- Short task: Lay out everything below, from the line containing "Viewport: 1232px width, 973px" down to and including the line containing "(x=24, y=16)", as a two-column CSV with the headers instruction and location. Give one row per item, with its text and its answer each in a single quoted field and line breaks replaced by spaces.

- Provided data:
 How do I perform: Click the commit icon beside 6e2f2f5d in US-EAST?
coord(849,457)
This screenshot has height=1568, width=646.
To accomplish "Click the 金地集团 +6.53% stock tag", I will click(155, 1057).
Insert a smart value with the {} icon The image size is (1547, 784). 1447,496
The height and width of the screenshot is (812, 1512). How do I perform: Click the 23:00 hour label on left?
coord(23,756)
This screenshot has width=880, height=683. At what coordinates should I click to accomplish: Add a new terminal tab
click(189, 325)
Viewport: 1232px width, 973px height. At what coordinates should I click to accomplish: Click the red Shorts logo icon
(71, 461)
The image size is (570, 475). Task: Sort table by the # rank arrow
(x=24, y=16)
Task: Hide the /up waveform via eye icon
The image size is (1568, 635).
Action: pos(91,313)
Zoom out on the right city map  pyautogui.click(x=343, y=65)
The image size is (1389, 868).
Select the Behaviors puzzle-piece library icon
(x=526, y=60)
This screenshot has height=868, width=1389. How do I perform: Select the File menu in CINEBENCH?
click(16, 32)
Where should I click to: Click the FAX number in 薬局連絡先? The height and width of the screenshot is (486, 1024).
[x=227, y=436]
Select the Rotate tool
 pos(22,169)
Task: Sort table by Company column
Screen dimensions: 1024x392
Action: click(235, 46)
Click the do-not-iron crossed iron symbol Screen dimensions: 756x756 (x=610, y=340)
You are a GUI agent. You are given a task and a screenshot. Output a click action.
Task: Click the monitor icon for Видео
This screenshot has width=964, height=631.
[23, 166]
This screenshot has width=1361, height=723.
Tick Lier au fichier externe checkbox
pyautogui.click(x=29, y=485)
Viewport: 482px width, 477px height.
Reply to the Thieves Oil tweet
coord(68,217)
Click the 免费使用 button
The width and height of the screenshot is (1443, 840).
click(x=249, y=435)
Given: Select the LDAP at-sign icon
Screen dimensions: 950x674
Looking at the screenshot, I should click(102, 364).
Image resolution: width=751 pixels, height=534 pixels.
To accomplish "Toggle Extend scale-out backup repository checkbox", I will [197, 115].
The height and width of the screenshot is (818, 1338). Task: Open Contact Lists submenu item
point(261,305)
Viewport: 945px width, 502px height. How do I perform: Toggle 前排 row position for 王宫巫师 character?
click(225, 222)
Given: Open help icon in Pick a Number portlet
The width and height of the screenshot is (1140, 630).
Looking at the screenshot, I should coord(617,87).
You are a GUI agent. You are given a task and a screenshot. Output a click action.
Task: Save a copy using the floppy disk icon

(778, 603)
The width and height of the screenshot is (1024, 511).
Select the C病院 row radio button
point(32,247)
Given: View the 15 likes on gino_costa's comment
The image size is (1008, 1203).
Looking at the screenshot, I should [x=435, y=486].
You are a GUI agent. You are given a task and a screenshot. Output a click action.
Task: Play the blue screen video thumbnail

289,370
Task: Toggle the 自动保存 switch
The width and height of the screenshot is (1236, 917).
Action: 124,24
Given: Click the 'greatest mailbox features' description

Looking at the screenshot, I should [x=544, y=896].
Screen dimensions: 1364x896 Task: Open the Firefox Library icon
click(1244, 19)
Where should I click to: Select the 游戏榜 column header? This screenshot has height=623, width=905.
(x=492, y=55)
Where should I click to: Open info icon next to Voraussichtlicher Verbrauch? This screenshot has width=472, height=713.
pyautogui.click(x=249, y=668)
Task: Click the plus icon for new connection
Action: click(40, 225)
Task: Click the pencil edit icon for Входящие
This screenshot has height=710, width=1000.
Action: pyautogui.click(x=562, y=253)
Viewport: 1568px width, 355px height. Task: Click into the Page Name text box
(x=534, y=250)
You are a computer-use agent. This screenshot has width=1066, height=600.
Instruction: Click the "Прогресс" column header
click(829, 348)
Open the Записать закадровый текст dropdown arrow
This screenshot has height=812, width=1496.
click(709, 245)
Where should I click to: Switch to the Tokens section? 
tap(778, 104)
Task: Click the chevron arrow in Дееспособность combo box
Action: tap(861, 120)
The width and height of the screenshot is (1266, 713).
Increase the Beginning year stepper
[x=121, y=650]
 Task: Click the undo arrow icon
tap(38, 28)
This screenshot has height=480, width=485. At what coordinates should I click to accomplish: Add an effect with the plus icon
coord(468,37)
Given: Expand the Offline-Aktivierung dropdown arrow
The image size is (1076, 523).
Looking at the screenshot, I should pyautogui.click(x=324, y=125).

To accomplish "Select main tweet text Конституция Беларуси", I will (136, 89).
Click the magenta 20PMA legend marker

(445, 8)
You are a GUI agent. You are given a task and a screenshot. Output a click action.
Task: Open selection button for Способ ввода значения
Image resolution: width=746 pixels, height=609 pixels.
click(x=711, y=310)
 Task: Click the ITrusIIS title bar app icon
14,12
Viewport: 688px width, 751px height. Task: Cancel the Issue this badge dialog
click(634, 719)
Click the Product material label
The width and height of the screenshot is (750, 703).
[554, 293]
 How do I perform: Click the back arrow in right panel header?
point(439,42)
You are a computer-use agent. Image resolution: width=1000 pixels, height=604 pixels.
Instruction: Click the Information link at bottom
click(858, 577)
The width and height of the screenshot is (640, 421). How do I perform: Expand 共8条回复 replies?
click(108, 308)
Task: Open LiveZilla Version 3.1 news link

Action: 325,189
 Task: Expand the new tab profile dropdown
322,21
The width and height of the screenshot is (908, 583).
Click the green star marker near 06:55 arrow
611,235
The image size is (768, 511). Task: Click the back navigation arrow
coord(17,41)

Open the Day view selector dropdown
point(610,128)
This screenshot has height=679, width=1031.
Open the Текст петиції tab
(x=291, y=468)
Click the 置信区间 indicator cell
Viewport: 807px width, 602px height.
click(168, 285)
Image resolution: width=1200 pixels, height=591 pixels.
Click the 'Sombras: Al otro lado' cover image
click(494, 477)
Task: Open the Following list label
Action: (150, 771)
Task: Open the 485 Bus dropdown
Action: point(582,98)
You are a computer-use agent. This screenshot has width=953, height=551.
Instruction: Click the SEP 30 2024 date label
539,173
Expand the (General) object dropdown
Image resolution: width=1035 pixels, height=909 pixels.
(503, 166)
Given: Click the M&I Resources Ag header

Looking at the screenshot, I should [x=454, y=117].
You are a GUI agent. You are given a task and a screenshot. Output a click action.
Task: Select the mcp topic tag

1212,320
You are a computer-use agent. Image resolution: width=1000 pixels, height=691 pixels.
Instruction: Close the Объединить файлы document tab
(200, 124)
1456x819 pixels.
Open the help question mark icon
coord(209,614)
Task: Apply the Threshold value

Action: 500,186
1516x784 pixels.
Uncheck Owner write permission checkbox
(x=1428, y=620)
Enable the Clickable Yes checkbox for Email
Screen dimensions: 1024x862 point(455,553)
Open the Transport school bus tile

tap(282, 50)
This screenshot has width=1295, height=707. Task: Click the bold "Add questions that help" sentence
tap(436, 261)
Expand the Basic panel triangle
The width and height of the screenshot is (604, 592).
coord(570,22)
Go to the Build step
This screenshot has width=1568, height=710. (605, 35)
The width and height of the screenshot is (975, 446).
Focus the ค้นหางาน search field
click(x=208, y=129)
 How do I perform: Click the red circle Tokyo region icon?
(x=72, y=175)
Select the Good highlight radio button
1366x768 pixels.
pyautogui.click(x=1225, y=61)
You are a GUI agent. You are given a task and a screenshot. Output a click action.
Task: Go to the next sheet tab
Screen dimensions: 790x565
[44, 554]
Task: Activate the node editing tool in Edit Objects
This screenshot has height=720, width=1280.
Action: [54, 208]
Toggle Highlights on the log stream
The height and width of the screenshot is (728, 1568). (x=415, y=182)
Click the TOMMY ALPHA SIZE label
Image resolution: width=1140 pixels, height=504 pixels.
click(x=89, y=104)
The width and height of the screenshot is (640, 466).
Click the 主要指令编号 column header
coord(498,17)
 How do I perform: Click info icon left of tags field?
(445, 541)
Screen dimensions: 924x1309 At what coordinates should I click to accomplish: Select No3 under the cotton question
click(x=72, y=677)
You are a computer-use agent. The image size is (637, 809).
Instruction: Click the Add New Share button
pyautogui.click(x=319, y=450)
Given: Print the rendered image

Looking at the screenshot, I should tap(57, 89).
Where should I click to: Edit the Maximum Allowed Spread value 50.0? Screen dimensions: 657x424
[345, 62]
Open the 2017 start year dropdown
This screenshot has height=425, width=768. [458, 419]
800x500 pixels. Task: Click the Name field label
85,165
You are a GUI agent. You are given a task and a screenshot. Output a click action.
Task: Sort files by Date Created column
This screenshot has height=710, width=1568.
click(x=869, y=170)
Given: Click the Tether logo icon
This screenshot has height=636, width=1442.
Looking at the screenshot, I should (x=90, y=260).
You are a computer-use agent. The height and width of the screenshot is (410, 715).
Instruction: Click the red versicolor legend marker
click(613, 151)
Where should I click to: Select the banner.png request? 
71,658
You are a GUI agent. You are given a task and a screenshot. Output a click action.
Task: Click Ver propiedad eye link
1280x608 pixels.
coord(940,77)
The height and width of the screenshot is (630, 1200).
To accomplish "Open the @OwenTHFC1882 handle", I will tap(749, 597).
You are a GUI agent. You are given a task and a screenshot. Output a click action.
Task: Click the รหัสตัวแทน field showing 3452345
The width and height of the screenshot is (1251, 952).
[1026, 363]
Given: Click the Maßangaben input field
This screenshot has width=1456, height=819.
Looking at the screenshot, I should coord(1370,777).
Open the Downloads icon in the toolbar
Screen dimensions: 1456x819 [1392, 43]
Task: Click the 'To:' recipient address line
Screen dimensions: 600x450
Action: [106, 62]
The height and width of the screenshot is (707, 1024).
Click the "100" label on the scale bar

- Response:
instruction,location
"Viewport: 1232px width, 973px height. At what coordinates should I click to accomplish: Click the red Shorts logo icon","(71, 461)"
"The image size is (570, 475). Task: Sort table by the # rank arrow","(x=24, y=16)"